Start of Block

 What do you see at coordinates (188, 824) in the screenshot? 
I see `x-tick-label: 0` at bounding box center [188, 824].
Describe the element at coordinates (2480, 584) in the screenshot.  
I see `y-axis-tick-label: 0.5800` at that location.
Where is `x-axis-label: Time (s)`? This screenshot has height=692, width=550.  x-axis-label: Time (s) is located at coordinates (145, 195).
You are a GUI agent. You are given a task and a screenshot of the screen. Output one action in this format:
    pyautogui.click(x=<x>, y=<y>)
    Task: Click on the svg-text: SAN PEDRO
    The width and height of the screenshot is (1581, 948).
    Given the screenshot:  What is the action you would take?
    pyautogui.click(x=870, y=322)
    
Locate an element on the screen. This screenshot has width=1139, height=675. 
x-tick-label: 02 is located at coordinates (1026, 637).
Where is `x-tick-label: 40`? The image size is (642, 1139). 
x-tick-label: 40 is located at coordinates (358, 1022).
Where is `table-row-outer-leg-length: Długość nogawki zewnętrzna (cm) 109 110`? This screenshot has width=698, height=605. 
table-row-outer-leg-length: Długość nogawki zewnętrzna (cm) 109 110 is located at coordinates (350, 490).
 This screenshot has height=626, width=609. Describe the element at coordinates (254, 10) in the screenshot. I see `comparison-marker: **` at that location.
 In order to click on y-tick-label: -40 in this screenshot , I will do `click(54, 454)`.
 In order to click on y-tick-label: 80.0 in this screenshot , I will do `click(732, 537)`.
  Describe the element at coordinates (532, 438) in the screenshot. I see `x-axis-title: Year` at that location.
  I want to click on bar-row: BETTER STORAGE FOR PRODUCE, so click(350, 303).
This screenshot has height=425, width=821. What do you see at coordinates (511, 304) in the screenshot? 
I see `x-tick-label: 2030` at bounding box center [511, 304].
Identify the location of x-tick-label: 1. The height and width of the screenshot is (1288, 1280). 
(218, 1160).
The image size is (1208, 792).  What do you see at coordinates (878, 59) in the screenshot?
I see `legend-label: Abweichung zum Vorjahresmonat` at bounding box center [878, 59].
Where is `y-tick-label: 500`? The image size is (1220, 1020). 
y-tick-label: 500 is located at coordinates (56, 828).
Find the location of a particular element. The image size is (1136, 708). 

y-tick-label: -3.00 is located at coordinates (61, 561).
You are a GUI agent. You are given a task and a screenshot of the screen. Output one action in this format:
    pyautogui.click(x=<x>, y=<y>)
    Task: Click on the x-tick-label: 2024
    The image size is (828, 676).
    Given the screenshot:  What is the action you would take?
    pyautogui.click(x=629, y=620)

End of Block

Exercise brief: Could you convert every line of the entries above into one numbered list, omitting the blank lines?

Answer to the exercise:
1.  What do you see at coordinates (188, 824) in the screenshot? 
2. I see `x-tick-label: 0` at bounding box center [188, 824].
3. Describe the element at coordinates (2480, 584) in the screenshot.  
4. I see `y-axis-tick-label: 0.5800` at that location.
5. Where is `x-axis-label: Time (s)`? This screenshot has height=692, width=550.  x-axis-label: Time (s) is located at coordinates (145, 195).
6. You are a GUI agent. You are given a task and a screenshot of the screen. Output one action in this format:
7.     pyautogui.click(x=<x>, y=<y>)
8.     Task: Click on the svg-text: SAN PEDRO
9.     The width and height of the screenshot is (1581, 948).
10.     Given the screenshot:  What is the action you would take?
11.     pyautogui.click(x=870, y=322)
12. Locate an element on the screen. This screenshot has width=1139, height=675. 
13. x-tick-label: 02 is located at coordinates (1026, 637).
14. Where is `x-tick-label: 40`? The image size is (642, 1139). 
15. x-tick-label: 40 is located at coordinates (358, 1022).
16. Where is `table-row-outer-leg-length: Długość nogawki zewnętrzna (cm) 109 110`? This screenshot has width=698, height=605. 
17. table-row-outer-leg-length: Długość nogawki zewnętrzna (cm) 109 110 is located at coordinates (350, 490).
18.  This screenshot has height=626, width=609. Describe the element at coordinates (254, 10) in the screenshot. I see `comparison-marker: **` at that location.
19.  In order to click on y-tick-label: -40 in this screenshot , I will do `click(54, 454)`.
20.  In order to click on y-tick-label: 80.0 in this screenshot , I will do `click(732, 537)`.
21.   Describe the element at coordinates (532, 438) in the screenshot. I see `x-axis-title: Year` at that location.
22.   I want to click on bar-row: BETTER STORAGE FOR PRODUCE, so click(350, 303).
23. This screenshot has height=425, width=821. What do you see at coordinates (511, 304) in the screenshot? 
24. I see `x-tick-label: 2030` at bounding box center [511, 304].
25. Identify the location of x-tick-label: 1. The height and width of the screenshot is (1288, 1280). 
26. (218, 1160).
27. The image size is (1208, 792).  What do you see at coordinates (878, 59) in the screenshot?
28. I see `legend-label: Abweichung zum Vorjahresmonat` at bounding box center [878, 59].
29. Where is `y-tick-label: 500`? The image size is (1220, 1020). 
30. y-tick-label: 500 is located at coordinates (56, 828).
31. Find the location of a particular element. The image size is (1136, 708). 
32. y-tick-label: -3.00 is located at coordinates (61, 561).
33. You are a GUI agent. You are given a task and a screenshot of the screen. Output one action in this format:
34.     pyautogui.click(x=<x>, y=<y>)
35.     Task: Click on the x-tick-label: 2024
36.     The image size is (828, 676).
37.     Given the screenshot:  What is the action you would take?
38.     pyautogui.click(x=629, y=620)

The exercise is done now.